Your ER policy on giving rides home - page 5

I'll start off with a story that is mostly rant, but does have a question at the end of it. Recently our ER treated a 30-something pt who fell at home around 8am (per her account). Arrived at the... Read More

  1. by   nivigeorge
    Quick question everyone who works at the ER. How do you help patients when the bus or taxi is not in service when the patient is discharged? Any other things you guys do other than giving a ride for the patient? What would you do if there was no waiting area for the ER?
  2. by   JKL33
    Quote from nivigeorge
    Quick question everyone who works at the ER. How do you help patients when the bus or taxi is not in service when the patient is discharged? Any other things you guys do other than giving a ride for the patient? What would you do if there was no waiting area for the ER?

    Curious how the waiting area fits into this - discharged patients can't loiter in the waiting area anyway.
    Last edit by JKL33 on Feb 27
  3. by   nivigeorge
    Is that rule that they aren't allowed to wait in that area until they have a ride? I'm not sure about that exactly. So what would you do with patients who say they don't have a ride at 2 in the morning when there is no service available to take them home? A local hospital near me is having this problem. They are just discharging the patient and letting them stay there until they can find a ride for them in the morning. But since they are still at the hospital wouldn't it be the staff's responsibility to look after the discharged patient? Very interested on this topic.
  4. by   JKL33
    Quote from nivigeorge
    Is that rule that they aren't allowed to wait in that area until they have a ride? I'm not sure about that exactly. So what would you do with patients who say they don't have a ride at 2 in the morning when there is no service available to take them home? A local hospital near me is having this problem. They are just discharging the patient and letting them stay there until they can find a ride for them in the morning. But since they are still at the hospital wouldn't it be the staff's responsibility to look after the discharged patient? Very interested on this topic.
    Every hospital I've known any details about has a method of using reason/being reasonable about this on an case-by-case basis. Generally speaking, one may not loiter on the premises; this is not a federal law, it is a policy of many, many businesses, not just hospitals. But the general answer to your question, is no, absolutely not - we are not responsible for "looking after" individuals who are not patients, aside from our EMTALA obligations. There are times that hospitals try to help beyond that, despite not having the obligation or the budget to do so on a large scale.

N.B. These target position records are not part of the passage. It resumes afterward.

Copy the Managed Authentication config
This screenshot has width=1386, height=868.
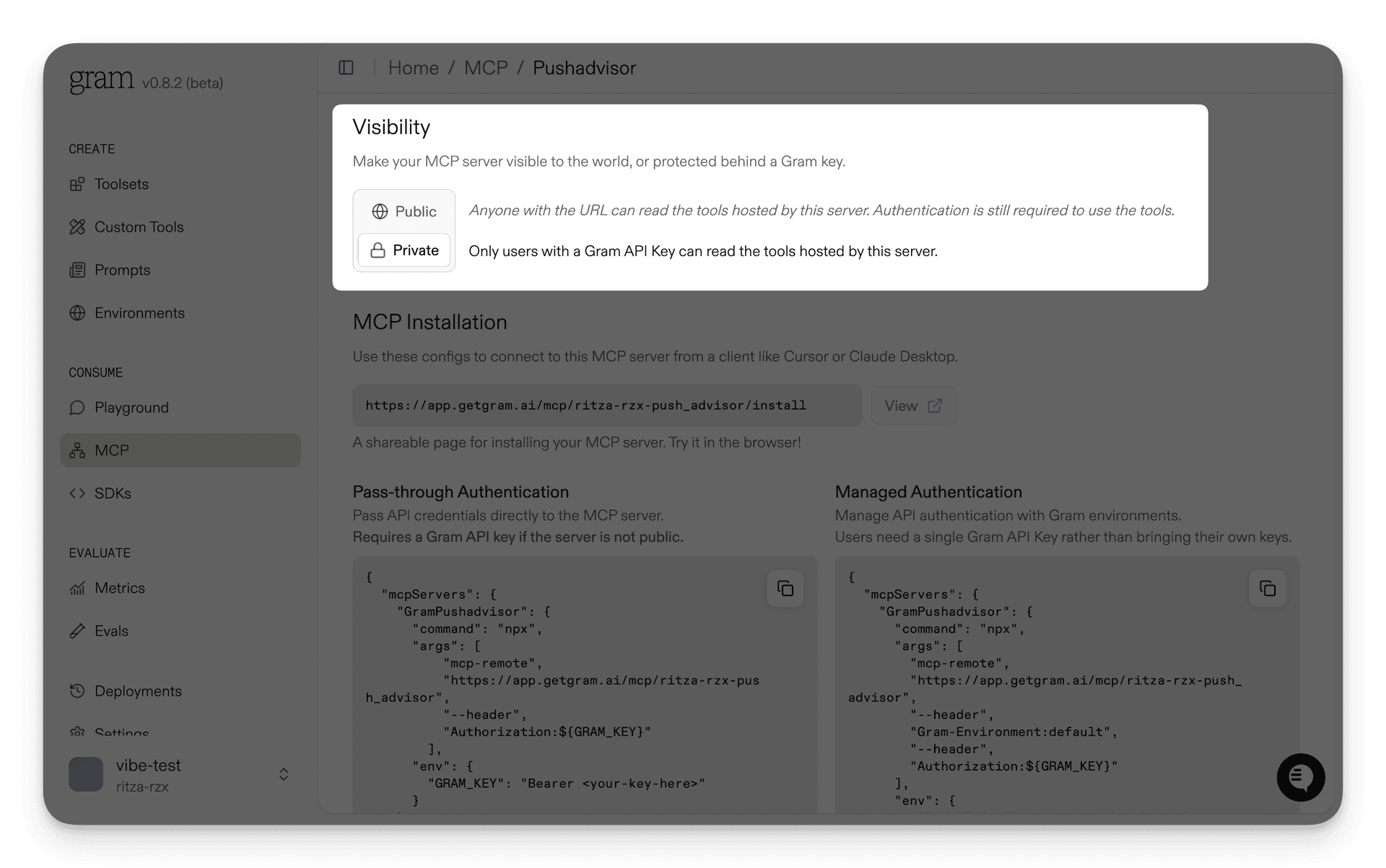click(1267, 588)
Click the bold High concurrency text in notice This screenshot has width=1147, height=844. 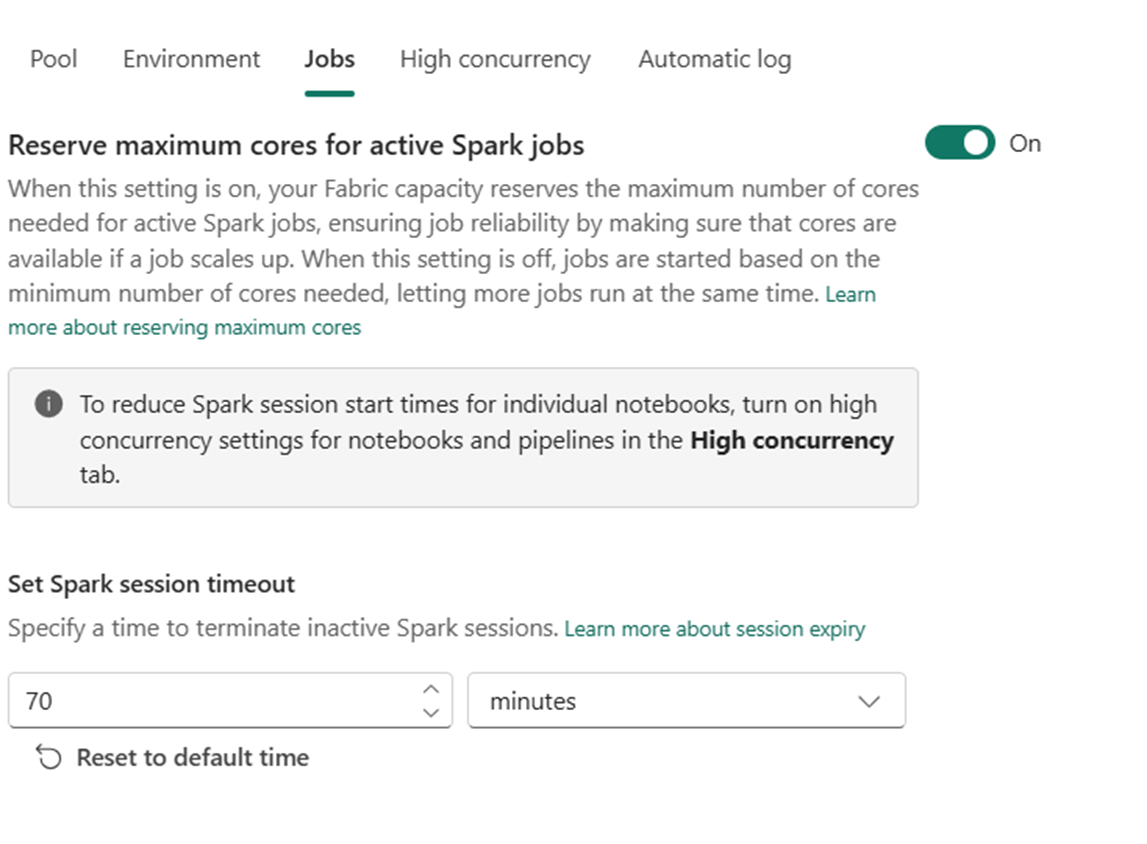pos(791,440)
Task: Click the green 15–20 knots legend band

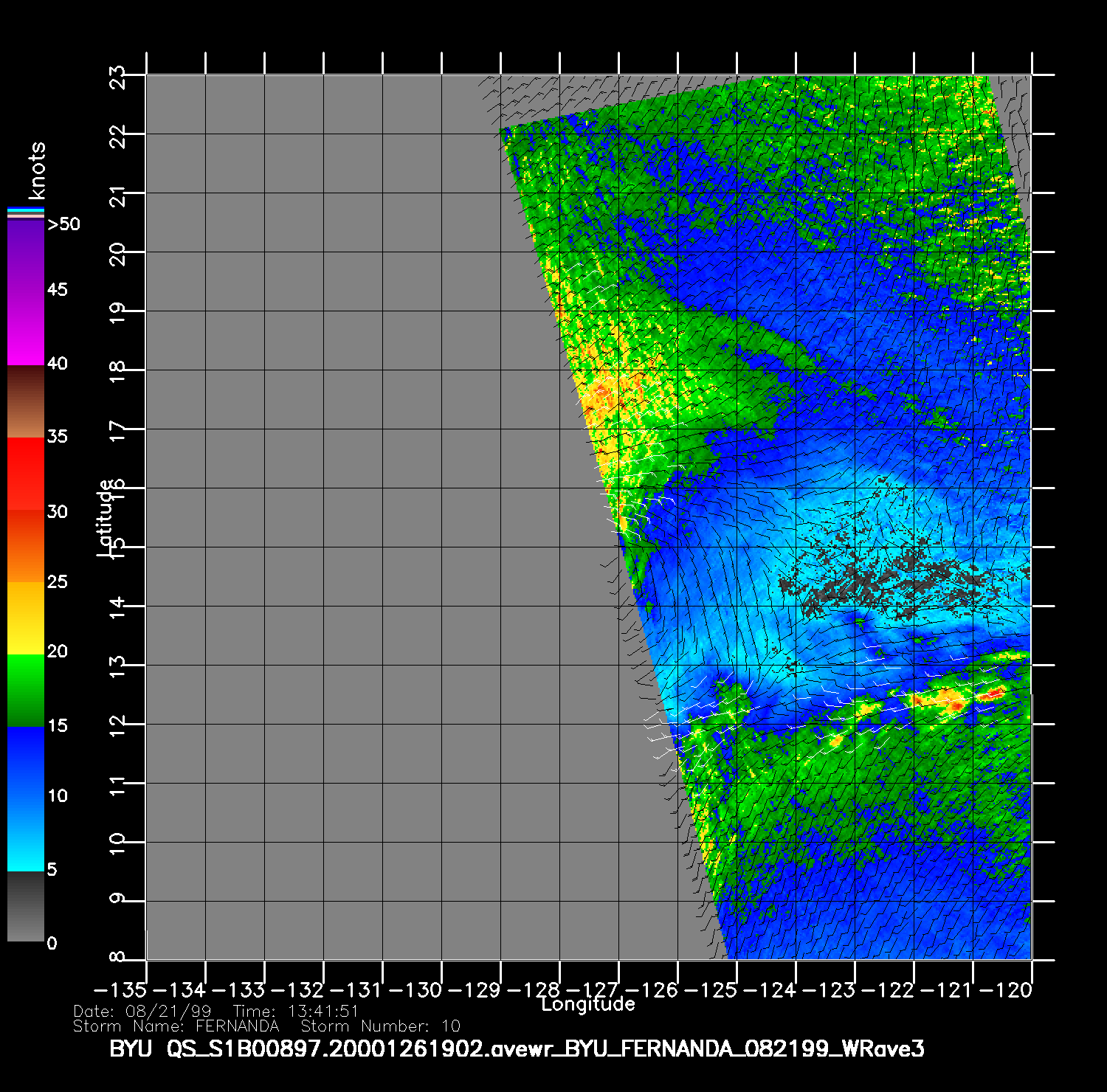Action: click(x=25, y=690)
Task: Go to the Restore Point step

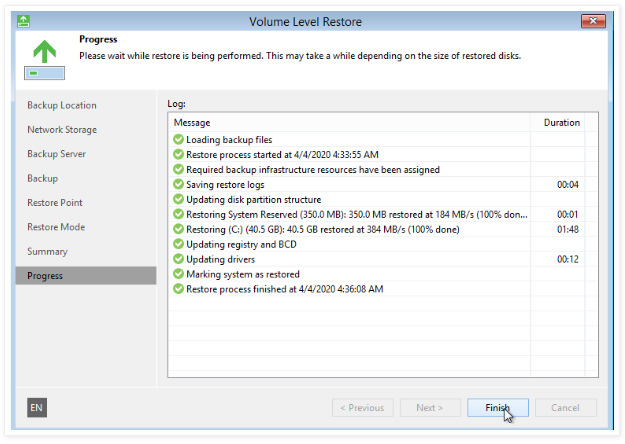Action: click(55, 203)
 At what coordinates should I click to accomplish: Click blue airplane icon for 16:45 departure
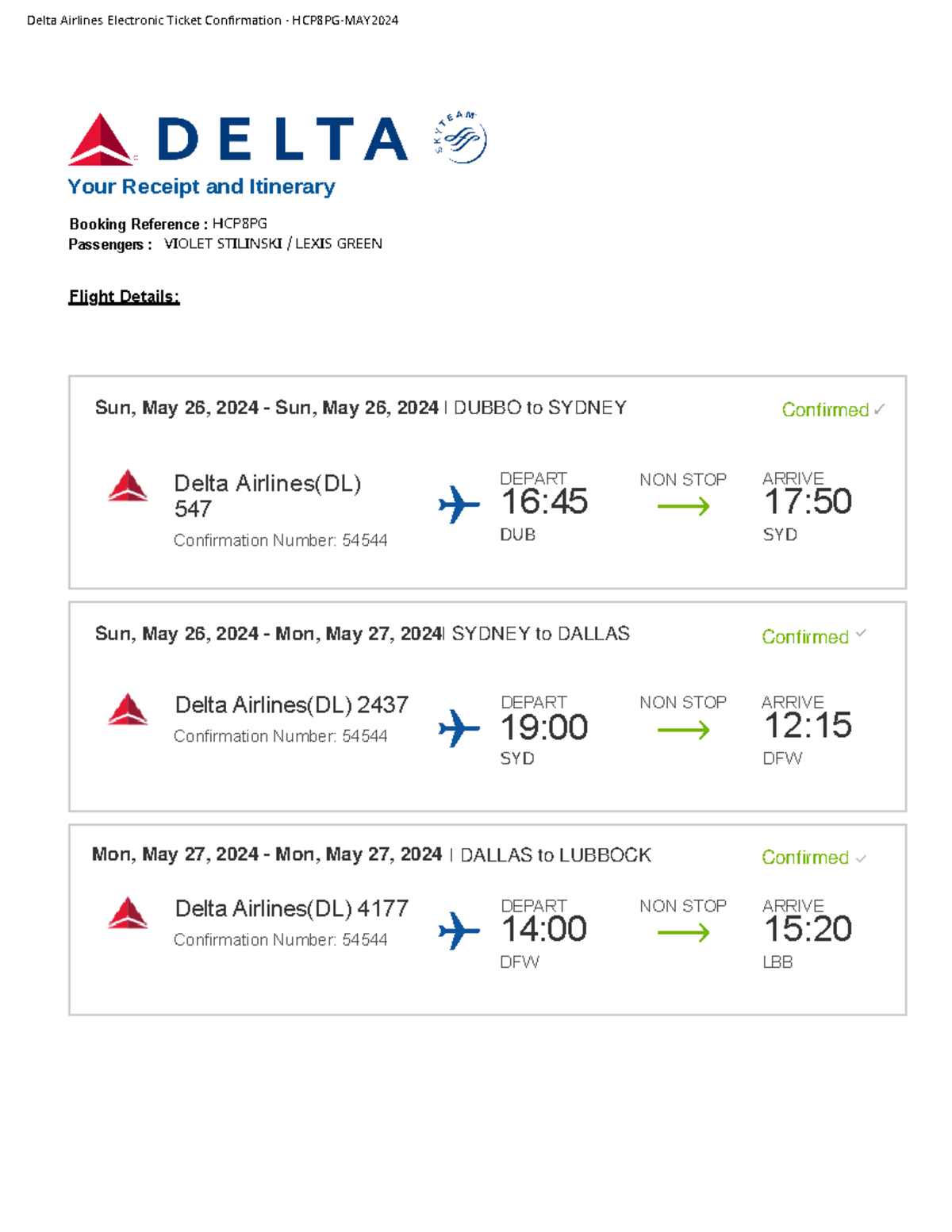[459, 505]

    It sounds like you have a particular situation in mind which will have to be addressed with the ED in question.
  5. by   Kuriin
    Our hospital does not provide transportation (taxi vouchers) unless they legitimately need them. A frequent flyer coming in every day for the same reason will NEVER get a taxi voucher...neither will a homeless person unless they have a long distance to go.

    We also do not provide opioids to patients unless we know for a fact that the patient has a means to get back to where they belong.
  6. by   nivigeorge
    Thanks for responding to my questions! How do the social workers at your hospital help you with an issue like this? Do they help patients find transportation or do the nurses usually take care of the issue? The hospital in my town use an early out fund to help patients pay for a taxi, or even a medicar and then they keep track of patients who have already use the early out fund and lets the patient know this is a one time help. Does anyone else have a similar process at their hospitals?
  7. by   Euro_Sepsis
    Our state medicaid plans have a transportation benefit, so it's sometimes pretty easy to actually get them a ride. BUT, they'll only transport to the current mailing address listed in their plan and won't dispatch unless a medical professional is the one actually calling. So it's still on us to an extent.
  8. by   rhkenji
    I hate this!

    2 nights ago, I had a patient come in via EMS. She demanded that they be discharged as soon as she got into an ER gurney. The doctor discharged the patient right away and she requested for a ride home. "I came via ambulance, WE need a ride home (she came with her sister)". I did my best to find her a ride as she was 50+ year old. Normally, I just say NO, which is 99% what the house supervisor would say. But, trying to do the extra mile, I called, I got yelled at but was able to get her some bus tokens.

    I offered what was available at the time. They just looked at me angry, "This is unacceptable!". They then was able to pop a phone out and was able to get somebody to pick them up.

    I will just say no next time.
  9. by   Bri_guy_bri
    If they can't have friends/family pick them up, we try and find out if they are eligible for a Medicaid taxi. When they are not eligible for that, we can escalate to house supervisors to possibly get cab fare for the patient.